TASK DESCRIPTION: Please rescale the listing below by reproducing all its lines, requests included, with each coordinate in the answers multiplied by 0.85 and rounded to a whole number, halves up. Omit the pictures from your answer.
____________
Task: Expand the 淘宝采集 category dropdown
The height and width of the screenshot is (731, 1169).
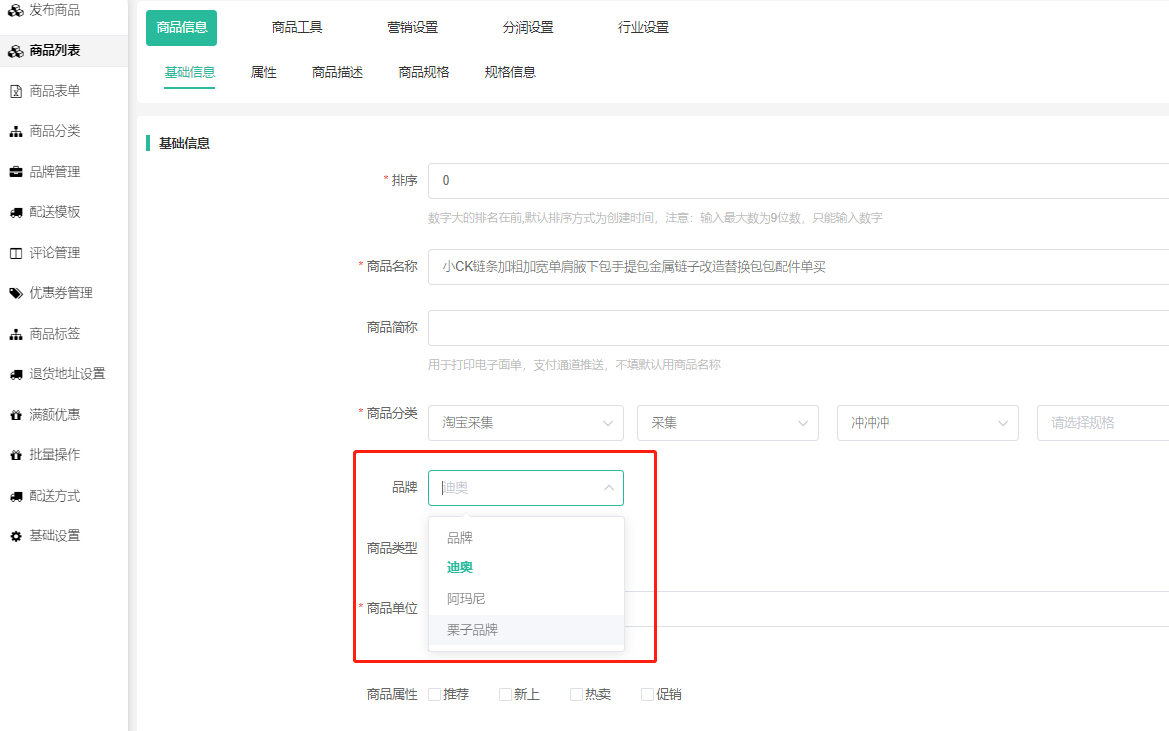Action: tap(525, 423)
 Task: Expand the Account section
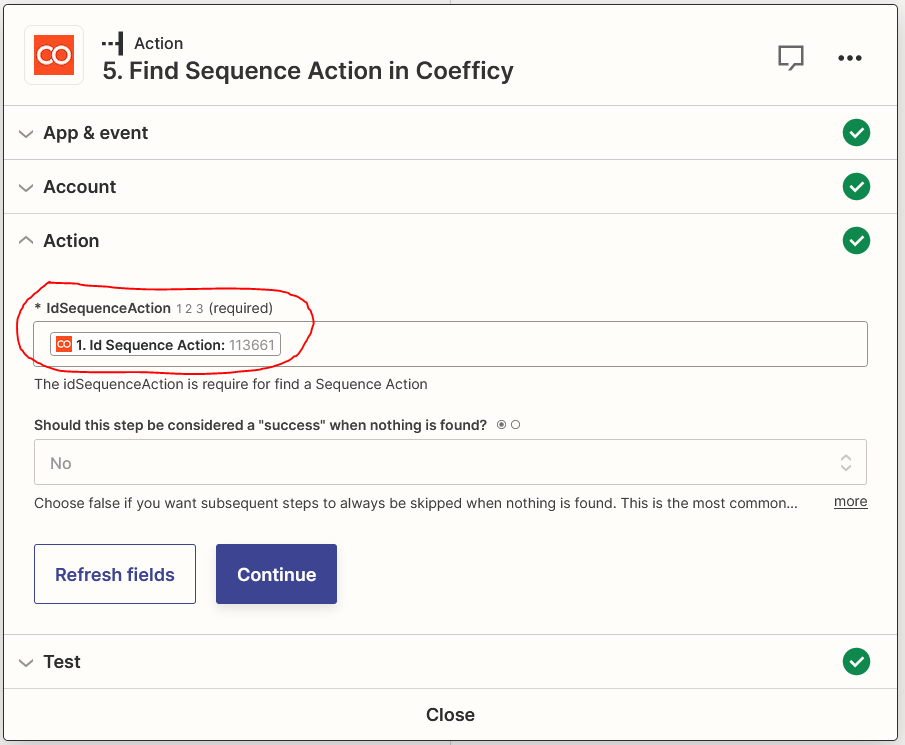click(79, 187)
____________
EXERCISE RESPONSE:
Task: Expand the 淘宝采集 category dropdown
The height and width of the screenshot is (731, 1169).
Action: tap(446, 360)
 Task: Expand the Account section
click(67, 159)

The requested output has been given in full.